Undergraduate Tutorials
Having messed-up so comprehensively at a previous university which did operate a very personalised tutorial system, I felt second-time around that I deserved to do cold-turkey at a university that didn't.
But it should have done, and maybe does so nowadays. To get the best out of students you have to do more than simply lecture them; you have to help them overcome difficulties and misconceptions that can become a total block to further progress in a subject.
A fellow-student from those days who has recently got in touch again, has remarked that he had got virtually nothing out of our first-year Maths lecture course, until in desperation before the end-of-year exams he had asked for a one-hour one-to-one consultation with one of the lecturers, the estimable Erwin Kronheimer, who explained all the tricky bits and sent him on his way rejoicing.
I had a complete mental block about fundamental aspects of what in those days was called "wave-mechanics". Were we to regard the electron, for chemical purposes at least (I wasn't seeking Absolute Truth, just a usable mental model), as a wave, a particle or (as the Banesh Hoffman book called it) a wavicle?
And, when we got to the Heisenberg Uncertainty Principle, my brain went into spasm. The text-books of those days devoted pages to explaining how Nature always managed to confound the experimentalist who tried to measure the exact dynamical attributes of an electron. This seemed to be all very ad hoc, and wouldn't it would be simpler to suppose that the scatter of results was due to intrinsic randomness rather than the intervention of quantum gremlins.
There was no way one could collar our lecturer, a very nice guy, but who was anyway an electrochemist rather than a theoretical wallah; so together with a fellow-student I wrote to Werner Heisenberg, the celebrated Nobel Laureate, and probably the most iconic physicist in the world at that time. And to our delighted surprise, he replied with a very courteous and helpful letter.
Here's the sort of pep-talk a decent tutor could have provided:
Very briefly, the rules of quantum mechanics as conventionally presented say that a measurement of some property p of a system forces the state of the system into an eigenstate of p, and the measured value obtained for p will be the eigenvalue corresponding to that eigenstate. This process is rather melodramatically described as the collapse of the wavefunction (a colloquial alternative to state-function).
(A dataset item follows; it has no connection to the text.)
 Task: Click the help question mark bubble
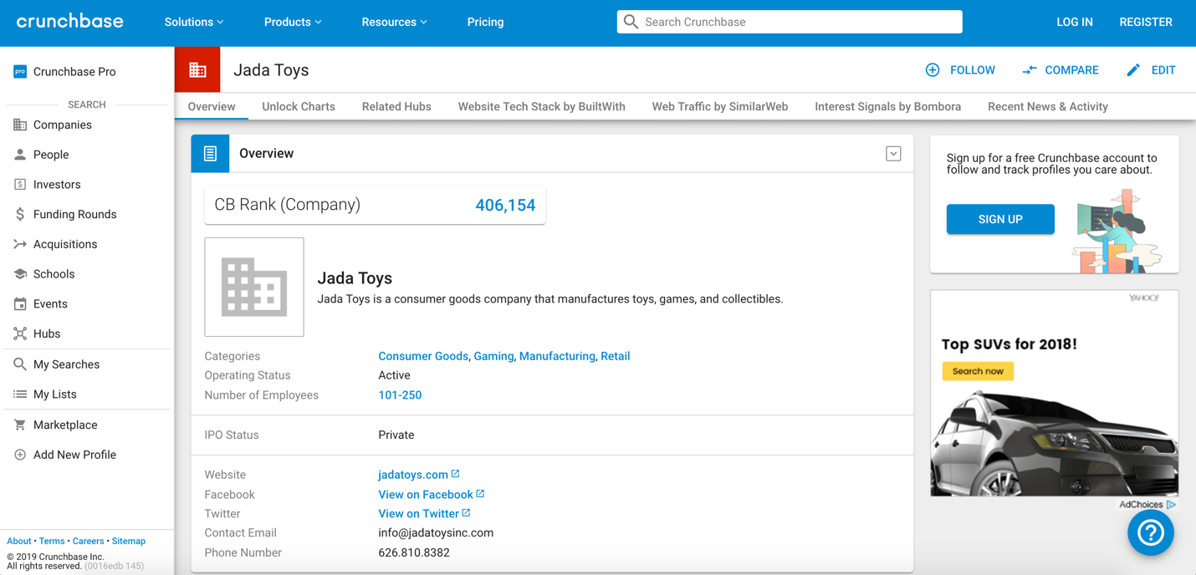click(x=1150, y=532)
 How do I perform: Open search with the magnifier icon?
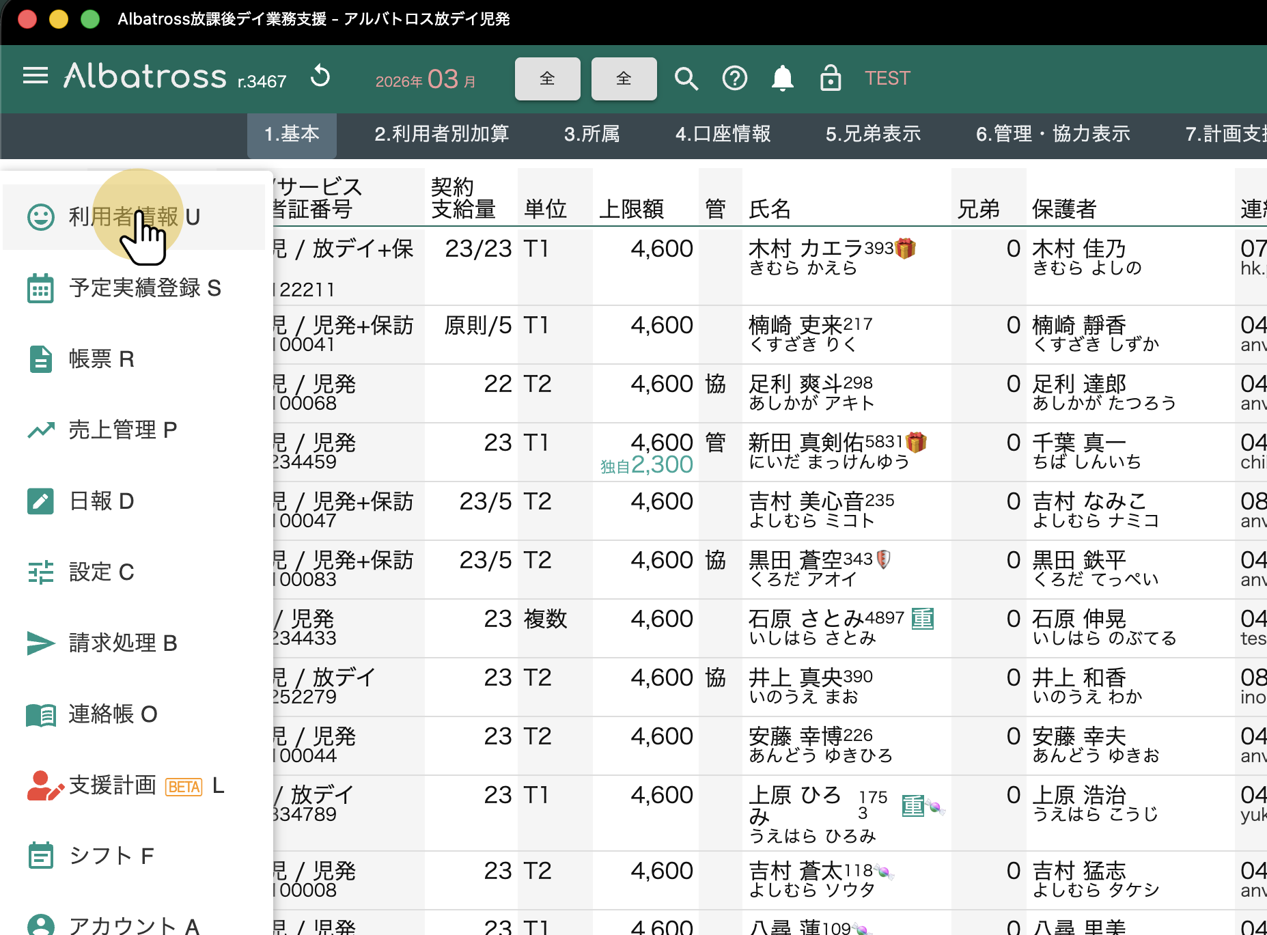(x=686, y=79)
But which particular eigenvalue initially prevails is totally random, although repeated measurements of p in the new state will reassuringly yield the same value – the system has settled, so to speak, into that particular eigenstate.
Subsequent measurement of a different property q won't upset the applecart as regards the value already obtained for p, provided that p and q are mutually compatible: technically speaking, providing they commute.
But if p and q don't commute, then measurement of q will produce an eigenstate of q that certainly won't be an eigenstate of p. Your existing value of p has just been b*ggered: more technically, you can't obtain simultaneously valid values of non-commuting properties.
So far, so bad. But it gets much better if we remember that only very rarely if at all do we perform measurements on a single system (electron, atom or molecule, for instance). We generally have an everyday-sized box, bottle or tank of them – a macroscopic ensemble. Our measurement procedure now gives us a weighted average of p values, a statistical average of all possible eigenvalues of p each weighted by the relative proportion of wavefunctions in the ensemble that have collapsed into that particular eigenstate. The average is called the expectation value of p.
And, remarkably, the rules of quantum mechanics also tell us exactly how this expectation value can be calculated quite independently of any measurement. In principle, if the relative proportions could be tabulated against the corresponding eigenvalues, the statistical weighted mean would equal the expectation value as independently calculated.
And if the same figures were to be graphed, for both p and q, their statistical standard deviations, known as the uncertainties in p and q respectively, would obey the famous Heisenberg Uncertainty Principle, in that the value of their product can never be less than ћ/2, where ћ is the reduced Planck constant h/2π.
The HUP is popularly presented in terms of p = momentum and q = position, but there are plenty of other pairs of non-commuting conjugate properties that are mutually uncertain in a similar way. Their dimensions (ie generalised units of measurement) are always such that their product has the dimensions of action (ie energy x time) in conformity with the units of h itself.